In today's Small Cap Focus Friday column, we revisit two promising biotech stocks currently selling for just less than $5 a share that have good capital appreciation potential.
One has been on the move of late as it has received its first milestone payment from a drug giant under an existing collaboration deal and has had its CEO make some significant purchases recently. The other should soon get the great light from the FDA to market the oral version of its key product, which will trigger a large milestone payment from its own distribution partner.
Let's start with Agenus (AGEN), which is a small-cap name that I have not highlighted in quite some time, but whose stock has shown strength in recent weeks. The company just received its first milestone payment from its existing collaboration deal with drug giant Merck (MRK) this week. The development deal is focused on discovering therapeutic antibodies to immune checkpoints for the treatment of cancer. Merck is responsible for all development costs and Agenus can earn up to $100 million in milestone payouts as well as royalties.

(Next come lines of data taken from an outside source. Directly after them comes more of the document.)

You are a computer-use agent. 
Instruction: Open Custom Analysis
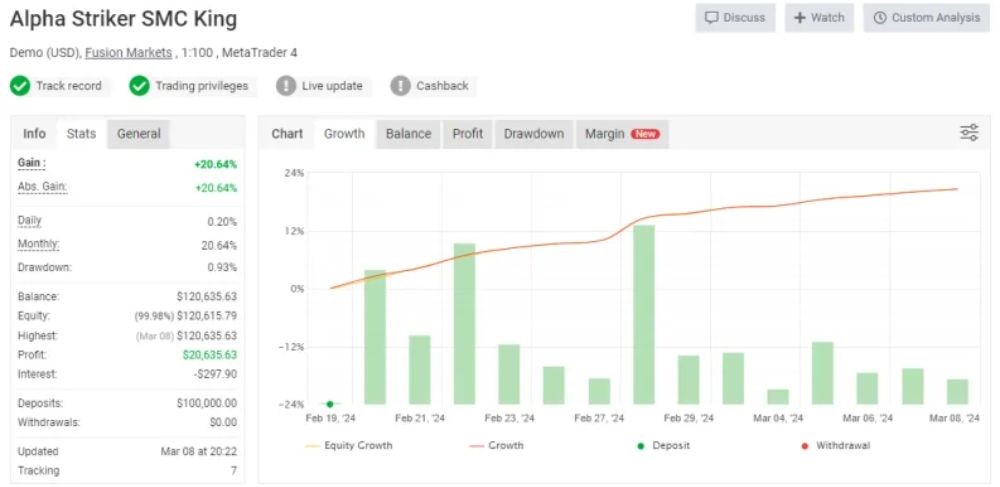point(926,18)
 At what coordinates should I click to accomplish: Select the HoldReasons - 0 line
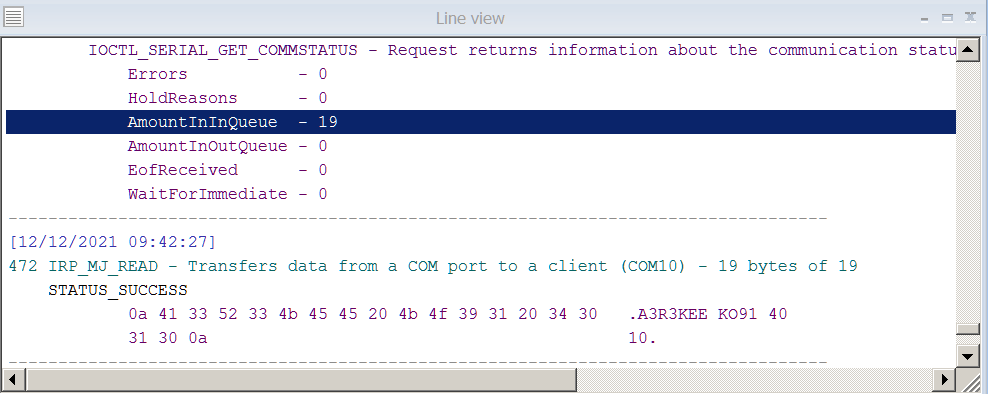tap(227, 98)
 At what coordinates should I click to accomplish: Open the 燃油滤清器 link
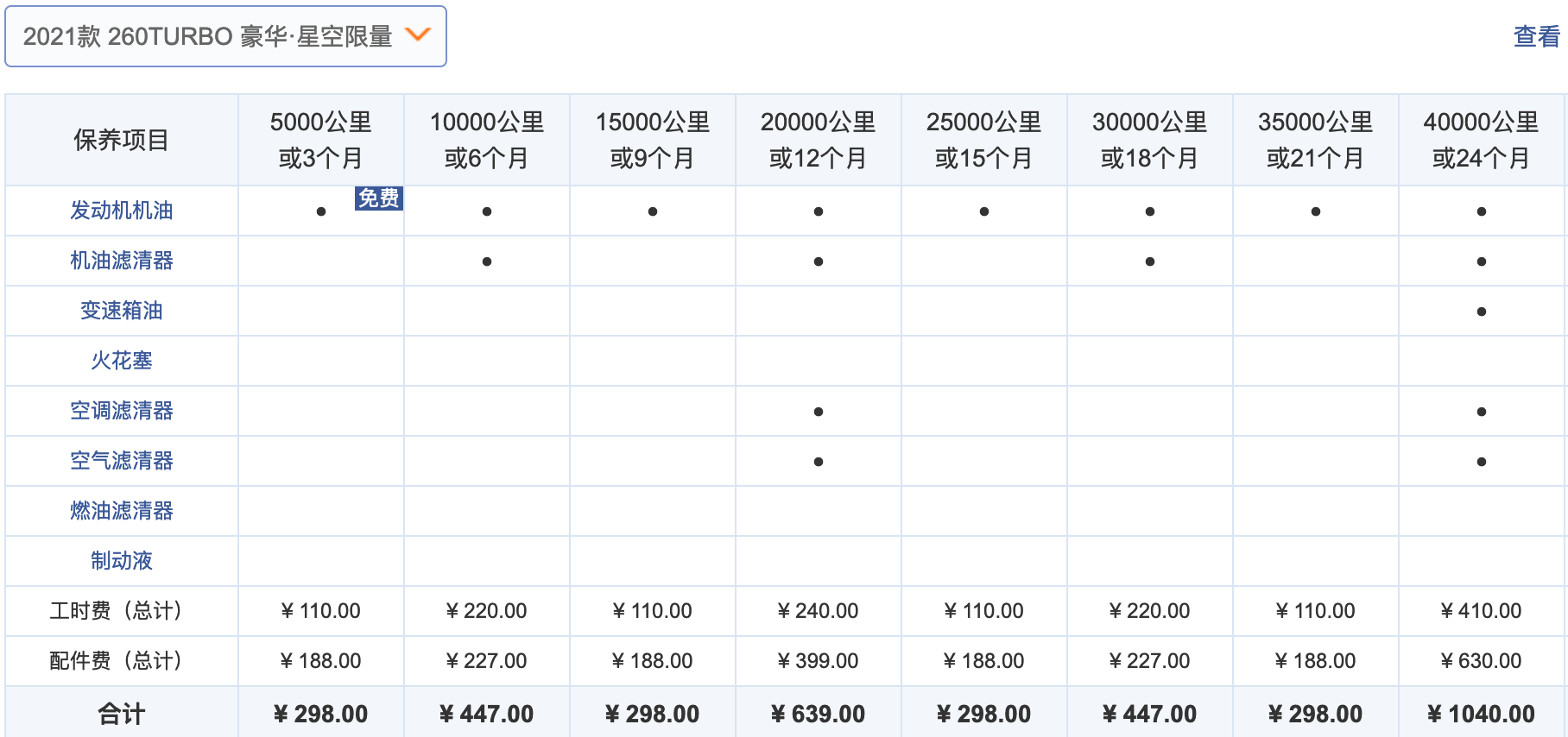122,511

The company has a much larger collaboration deal with Incyte (INCY), also around checkpoint inhibitor technology. In addition, it has its own mid/late-stage heat shock therapy platform candidates it is developing. In short, a lot of shots on goal and two important partnerships for a company with under a $400 million market capitalization. The CEO certainly believes the company's prospects are undervalued by the market as he picked up over $500,000 in new shares in May.
Next up is Progenics (PGNX). The company has numerous compounds in development but its short- and medium-term future will be determined by the continued rollout of its compound relistor used to treat opioid induced constipation. Its distribution partner for this product is current pariah Valeant Pharmaceuticals (VRX), which has to have been an overhang on the stock that currently has a market capitalization of just $325 million.
The injectable version of relistor is currently approved and seeing good growth with the drug booking over $16 million in overall sales last quarter. The oral version of relistor should be approved in July, which should exponentially boost sales given the easier method of treatment. Salix Pharameuticals (SLXP), which was the original development and distribution partner before it was bought out by Valeant in 2015, believed relistor in two versions was a billion-dollar-a-year drug.
Progenics will receive a $50 million milestone payment from Valeant upon the approval of the oral version of relistor. This will push the company's cash on hand to more than $100 million. The company can also earn another $200 million in sales milestones starting with $10 million when relistor reaches $100 million in global sales in a calendar year, which could happen this year. In addition, Progenics receives 15% to 19% of total sales of relistor as a royalty stream.
I would not be surprised if Valeant put the distribution rights to relistor up for sale given its need to pay down its $30 billion debt load. This asset could well interest the likes of Allergan (AGN) and others who want to expand their footprint in the GI space. This would remove an overhang on the stock and could well put Progenics in play as a likely buyout target as well.